Bu konu binayı temelsiz yapmaya kalkmak, ilk düğmeyi baştan yanlış iliklemek gibi bir şey.
Kürt sorunu, Alevilerin talepleri, ekonominin hangi düzenlemelerle rayına oturtulacağı, Suriye’de kalınıp kalınmayacağı gibi temel konular cevapsız.
Siyasi davalarla cezaevlerinde yatan on binlerce tutuklu ve hükümlünün içini rahatlatacak bir sinyal de verilmemiş.
‘Yahu kardeşim! Ne kadar büyük bir beklenti içindesiniz. Biraz sabredin. Seçimlere kadar bir hayli zaman var ve bu süre içinde bu deklarasyon detaylandırılır’ diyorsanız ve eğer gerçekten de 6’lı muhalefet bu konuları detaylandıracaksa sorun yok.
Bunu bir başlangıç metni olarak kabul edebiliriz.
Biz sadece hatırlatalım dedik!
Yok eğer ‘Seçimlerde de, seçimlerden sonra da bu; bundan ötesi yok’ diyorsanız; bu genel geçer, sade suya tirit deklarasyon ile işiniz zor.

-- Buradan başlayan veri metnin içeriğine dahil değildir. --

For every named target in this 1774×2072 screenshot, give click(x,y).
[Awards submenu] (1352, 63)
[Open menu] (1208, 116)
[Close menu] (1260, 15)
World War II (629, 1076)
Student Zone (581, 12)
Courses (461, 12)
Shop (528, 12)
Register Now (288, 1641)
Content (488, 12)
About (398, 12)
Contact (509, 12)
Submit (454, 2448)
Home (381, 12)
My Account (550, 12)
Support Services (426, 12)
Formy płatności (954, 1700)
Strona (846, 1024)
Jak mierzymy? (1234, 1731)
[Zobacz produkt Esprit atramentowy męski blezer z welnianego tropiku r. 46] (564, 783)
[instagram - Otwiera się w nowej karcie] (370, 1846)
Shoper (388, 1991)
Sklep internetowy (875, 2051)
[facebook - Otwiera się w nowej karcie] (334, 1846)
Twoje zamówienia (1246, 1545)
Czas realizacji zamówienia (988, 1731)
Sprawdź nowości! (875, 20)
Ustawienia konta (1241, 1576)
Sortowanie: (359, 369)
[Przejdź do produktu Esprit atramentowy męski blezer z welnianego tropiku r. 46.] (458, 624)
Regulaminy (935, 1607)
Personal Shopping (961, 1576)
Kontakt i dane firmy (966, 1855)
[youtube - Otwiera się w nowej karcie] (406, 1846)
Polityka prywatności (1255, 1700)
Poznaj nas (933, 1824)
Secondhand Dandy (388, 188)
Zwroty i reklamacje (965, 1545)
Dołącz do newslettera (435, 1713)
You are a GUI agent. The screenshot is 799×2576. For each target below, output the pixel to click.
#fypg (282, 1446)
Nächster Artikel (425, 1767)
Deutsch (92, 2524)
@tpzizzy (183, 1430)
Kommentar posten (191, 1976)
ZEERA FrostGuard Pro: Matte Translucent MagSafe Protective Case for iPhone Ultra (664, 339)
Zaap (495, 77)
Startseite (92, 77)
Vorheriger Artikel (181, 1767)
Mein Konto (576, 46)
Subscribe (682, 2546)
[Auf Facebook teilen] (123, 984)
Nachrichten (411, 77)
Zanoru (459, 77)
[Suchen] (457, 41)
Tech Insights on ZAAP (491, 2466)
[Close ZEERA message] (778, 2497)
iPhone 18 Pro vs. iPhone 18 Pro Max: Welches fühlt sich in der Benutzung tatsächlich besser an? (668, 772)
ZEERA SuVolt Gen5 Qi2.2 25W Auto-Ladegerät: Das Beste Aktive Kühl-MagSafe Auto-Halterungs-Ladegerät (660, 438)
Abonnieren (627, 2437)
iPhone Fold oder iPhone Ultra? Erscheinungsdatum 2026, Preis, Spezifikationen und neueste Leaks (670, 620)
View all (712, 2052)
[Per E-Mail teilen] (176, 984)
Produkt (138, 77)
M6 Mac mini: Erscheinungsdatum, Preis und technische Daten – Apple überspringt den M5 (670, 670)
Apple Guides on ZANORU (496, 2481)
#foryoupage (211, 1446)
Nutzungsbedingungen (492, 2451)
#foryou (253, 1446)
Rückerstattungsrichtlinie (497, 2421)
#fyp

Valla Altan abi siz ikna olur musunuz/olmaz mısınız yahut sizi ikna ederler mi etmezler mi bilemem. Yuvarlak masa etrafına üşüşen bu zevatın biribirlerini ikna etmediğini/edemediğni/edebilemediğini rahatlıkla söyleyebilirim. Bunların ülke/sistem/halkın sorunlarını çözmekten ziyade asıl motivasyonlarının Syn. Cumhurbaşkanımıza olan husumetleri/çekememezlikleri ve bunları yönlendiren üst akılın sizin de içinde bulunduğunuz mahallenin -tamamıyla değilse bile- Syn. Cumurbaşkanımızın inisiyatifiyle kavuştuğu imkan/rahatlık ve kamu imkanlarından istifadesine son verilerek eskiden olduğu gibi 3. 4. sınıf muamele yapılmak istenmesi.